[Element and text position data]
⟨

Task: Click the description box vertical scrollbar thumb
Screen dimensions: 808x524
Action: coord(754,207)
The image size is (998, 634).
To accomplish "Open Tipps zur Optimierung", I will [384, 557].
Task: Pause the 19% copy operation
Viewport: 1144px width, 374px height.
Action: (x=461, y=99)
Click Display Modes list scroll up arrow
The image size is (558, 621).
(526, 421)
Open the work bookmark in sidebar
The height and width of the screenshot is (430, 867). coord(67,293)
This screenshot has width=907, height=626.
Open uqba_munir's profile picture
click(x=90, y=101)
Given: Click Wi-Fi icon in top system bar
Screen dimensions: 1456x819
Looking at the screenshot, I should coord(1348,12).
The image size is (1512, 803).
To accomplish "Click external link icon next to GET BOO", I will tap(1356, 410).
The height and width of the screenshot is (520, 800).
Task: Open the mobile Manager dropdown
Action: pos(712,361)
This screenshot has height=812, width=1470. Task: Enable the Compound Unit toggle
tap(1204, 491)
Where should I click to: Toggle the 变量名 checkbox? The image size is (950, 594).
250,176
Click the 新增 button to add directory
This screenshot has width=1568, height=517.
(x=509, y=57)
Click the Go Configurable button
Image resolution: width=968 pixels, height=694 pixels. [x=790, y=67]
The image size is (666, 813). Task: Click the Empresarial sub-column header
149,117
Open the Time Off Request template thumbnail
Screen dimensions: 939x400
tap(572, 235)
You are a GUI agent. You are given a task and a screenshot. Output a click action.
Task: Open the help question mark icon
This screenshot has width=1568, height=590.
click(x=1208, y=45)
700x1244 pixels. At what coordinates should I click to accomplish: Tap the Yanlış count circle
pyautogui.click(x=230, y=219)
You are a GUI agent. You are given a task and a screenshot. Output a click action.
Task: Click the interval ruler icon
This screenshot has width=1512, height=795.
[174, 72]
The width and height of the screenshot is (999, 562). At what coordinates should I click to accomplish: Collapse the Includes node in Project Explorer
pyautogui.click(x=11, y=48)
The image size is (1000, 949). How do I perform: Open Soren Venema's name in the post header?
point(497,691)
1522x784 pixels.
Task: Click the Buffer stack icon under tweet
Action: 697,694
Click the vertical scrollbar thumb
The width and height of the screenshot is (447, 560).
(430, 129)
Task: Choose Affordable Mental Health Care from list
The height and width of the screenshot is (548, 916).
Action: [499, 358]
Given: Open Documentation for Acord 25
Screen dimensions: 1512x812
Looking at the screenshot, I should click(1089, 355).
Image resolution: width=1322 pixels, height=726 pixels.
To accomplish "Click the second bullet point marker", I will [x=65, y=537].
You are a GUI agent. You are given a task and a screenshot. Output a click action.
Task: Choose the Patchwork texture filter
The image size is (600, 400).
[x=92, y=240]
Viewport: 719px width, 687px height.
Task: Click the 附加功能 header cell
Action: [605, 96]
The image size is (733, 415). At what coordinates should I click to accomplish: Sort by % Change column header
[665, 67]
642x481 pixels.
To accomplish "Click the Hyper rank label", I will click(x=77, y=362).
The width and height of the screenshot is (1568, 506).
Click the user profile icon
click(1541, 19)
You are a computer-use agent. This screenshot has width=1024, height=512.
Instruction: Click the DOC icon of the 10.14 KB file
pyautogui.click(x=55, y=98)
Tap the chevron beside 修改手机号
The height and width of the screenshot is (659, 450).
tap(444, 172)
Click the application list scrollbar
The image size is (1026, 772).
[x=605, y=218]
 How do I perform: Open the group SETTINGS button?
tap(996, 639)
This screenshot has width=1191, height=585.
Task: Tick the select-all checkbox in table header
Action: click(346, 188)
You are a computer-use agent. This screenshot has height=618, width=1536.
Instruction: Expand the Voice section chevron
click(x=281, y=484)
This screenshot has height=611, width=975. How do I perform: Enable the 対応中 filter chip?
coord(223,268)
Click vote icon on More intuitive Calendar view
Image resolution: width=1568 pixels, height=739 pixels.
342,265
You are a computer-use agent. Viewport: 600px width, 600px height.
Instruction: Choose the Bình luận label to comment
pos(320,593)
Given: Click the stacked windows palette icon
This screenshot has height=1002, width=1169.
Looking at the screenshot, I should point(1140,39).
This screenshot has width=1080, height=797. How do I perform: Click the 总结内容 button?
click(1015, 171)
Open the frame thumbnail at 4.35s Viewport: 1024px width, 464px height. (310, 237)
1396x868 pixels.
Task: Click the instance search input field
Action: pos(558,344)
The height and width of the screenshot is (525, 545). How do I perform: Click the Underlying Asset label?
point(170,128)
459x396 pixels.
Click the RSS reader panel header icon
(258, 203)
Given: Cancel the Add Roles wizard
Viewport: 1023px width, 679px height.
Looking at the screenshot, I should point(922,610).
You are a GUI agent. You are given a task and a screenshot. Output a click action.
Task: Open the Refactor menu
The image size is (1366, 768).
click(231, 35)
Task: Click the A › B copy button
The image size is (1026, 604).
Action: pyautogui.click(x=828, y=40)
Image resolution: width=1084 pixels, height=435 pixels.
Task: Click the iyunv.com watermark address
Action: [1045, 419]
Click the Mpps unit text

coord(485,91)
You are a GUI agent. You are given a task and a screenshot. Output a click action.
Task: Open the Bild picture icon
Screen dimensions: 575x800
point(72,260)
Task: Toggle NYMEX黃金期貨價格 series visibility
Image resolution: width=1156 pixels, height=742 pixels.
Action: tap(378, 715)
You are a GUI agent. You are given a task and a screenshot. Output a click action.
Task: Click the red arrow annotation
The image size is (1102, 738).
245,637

⟩

WORK TO COMPLETE - Reproduce the lines of the records exactly, from the line containing "This screenshot has width=907, height=626." through the line containing "Looking at the screenshot, I should click(1089, 355).".

COMPLETED TASK -
This screenshot has width=907, height=626.
Open uqba_munir's profile picture
click(x=90, y=101)
Given: Click Wi-Fi icon in top system bar
Screen dimensions: 1456x819
Looking at the screenshot, I should coord(1348,12).
The image size is (1512, 803).
To accomplish "Click external link icon next to GET BOO", I will tap(1356, 410).
The height and width of the screenshot is (520, 800).
Task: Open the mobile Manager dropdown
Action: pos(712,361)
This screenshot has height=812, width=1470. Task: Enable the Compound Unit toggle
tap(1204, 491)
Where should I click to: Toggle the 变量名 checkbox? The image size is (950, 594).
250,176
Click the 新增 button to add directory
This screenshot has width=1568, height=517.
(x=509, y=57)
Click the Go Configurable button
Image resolution: width=968 pixels, height=694 pixels. [x=790, y=67]
The image size is (666, 813). Task: Click the Empresarial sub-column header
149,117
Open the Time Off Request template thumbnail
Screen dimensions: 939x400
tap(572, 235)
You are a GUI agent. You are given a task and a screenshot. Output a click action.
Task: Open the help question mark icon
This screenshot has width=1568, height=590.
click(x=1208, y=45)
700x1244 pixels. At what coordinates should I click to accomplish: Tap the Yanlış count circle
pyautogui.click(x=230, y=219)
You are a GUI agent. You are given a task and a screenshot. Output a click action.
Task: Click the interval ruler icon
This screenshot has width=1512, height=795.
[174, 72]
The width and height of the screenshot is (999, 562). At what coordinates should I click to accomplish: Collapse the Includes node in Project Explorer
pyautogui.click(x=11, y=48)
The image size is (1000, 949). How do I perform: Open Soren Venema's name in the post header?
point(497,691)
1522x784 pixels.
Task: Click the Buffer stack icon under tweet
Action: 697,694
Click the vertical scrollbar thumb
The width and height of the screenshot is (447, 560).
(430, 129)
Task: Choose Affordable Mental Health Care from list
The height and width of the screenshot is (548, 916).
Action: [499, 358]
Given: Open Documentation for Acord 25
Screen dimensions: 1512x812
Looking at the screenshot, I should click(1089, 355).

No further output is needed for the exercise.